Additional birth control methods use hormones such as estrogen and progestin to help prevent pregnancy. These hormones can stop the ovaries from releasing eggs during ovulation, they can thicken the cervical mucus to hold back sperm, or they can thin the uterine lining to prevent implantation. Birth control options that use one or both of these hormones include:

  • Birth control pill: Birth control pills release hormones to help prevent pregnancy when taken orally. Combination pills contain estrogen and progestin, while minipills (or progestin-only pills) contain only progestin to help prevent pregnancy.
  • Contraceptive patch: A thin patch is placed on the back, upper arm, buttocks or lower abdomen and releases progestin and estrogen into your body. One patch is used weekly for three weeks and then you don’t wear a patch in the fourth week to get your period.
  • vaginal ring: A flexible, plastic ring is inserted into the vagina and releases progestin and estrogen to help prevent pregnancy. Rings remain in the vagina for three weeks and are removed for one week to get your period.
  • Contraceptive injection: This injection contains progestogen to help prevent pregnancy. It is administered into the arm or buttocks every three months by a healthcare provider.
  • implant: A thin rod is inserted under the skin of the upper arm. It releases progestin into the body for about 3 years to help prevent pregnancy.

The only 100% way to prevent pregnancy is abstinence. However, there are other ways to help prevent pregnancy without barrier methods or birth control, including:

  • Natural Family Planning (Fertility Awareness) Method: You can track your menstrual cycle and estimate when you ovulate. This usually includes a combination of keeping a calendar and monitoring changes in basal body temperature, changes in cervical fluid, and positive ovulation tests. That way you can avoid sex during your fertile window or use barrier methods.
  • Intake: Also called the pull-out method, withdrawal involves the partner pulling out of the vagina with a penis before they ejaculate. This prevents sperm from entering the vagina, but there is a chance of sperm being released during extraction.
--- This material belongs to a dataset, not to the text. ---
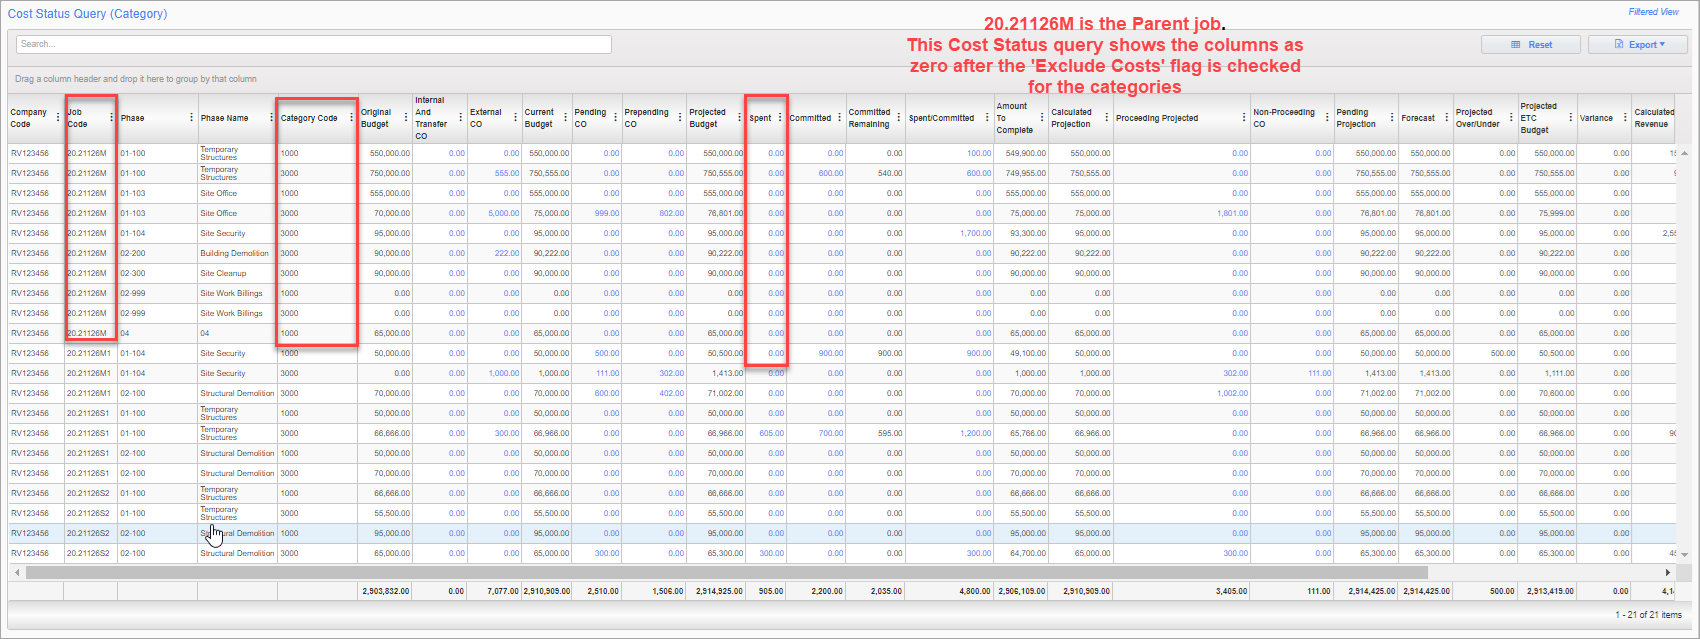Click the Category Code column menu icon

(x=351, y=118)
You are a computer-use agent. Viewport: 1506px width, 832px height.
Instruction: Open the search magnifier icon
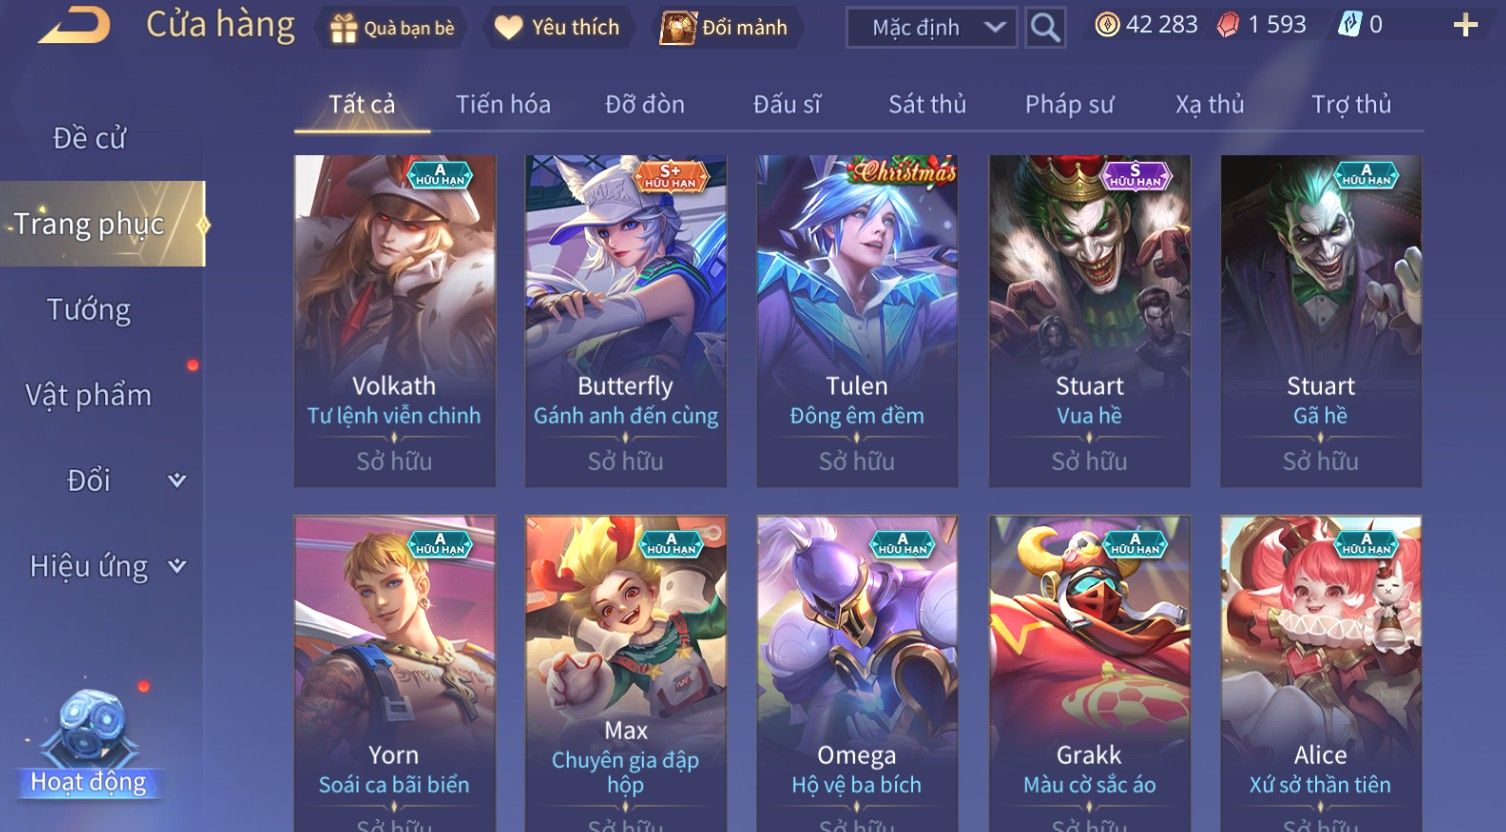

Keep in mind that these methods have high failure rates. If you have had sex and are concerned that you could become pregnant, you can also use emergency contraception (EC). EC can help prevent pregnancy three to five days after unprotected sex by delaying ovulation or changing the uterine lining to prevent implantation. The FDA currently approves two types of EC pills: over-the-counter levonorgestrel pills and prescription ulipristal acetate pills. A copper IUD can also be inserted by a healthcare provider as a form of EC.

The chance of getting pregnant during your period is very small. Still, it’s possible that having sex during your period could lead to pregnancy, as sperm can live in your body for three to five days. People with menstrual cycles less than 28 days may ovulate right after their period, which increases their risk of getting pregnant during their period because sperm can wait until ovulation.

There is always a risk of pregnancy if you have sex, especially unprotected sex. But if you don’t want to get pregnant right now, barrier methods like condoms and birth control methods can help you avoid pregnancy.

Can you get pregnant during your period?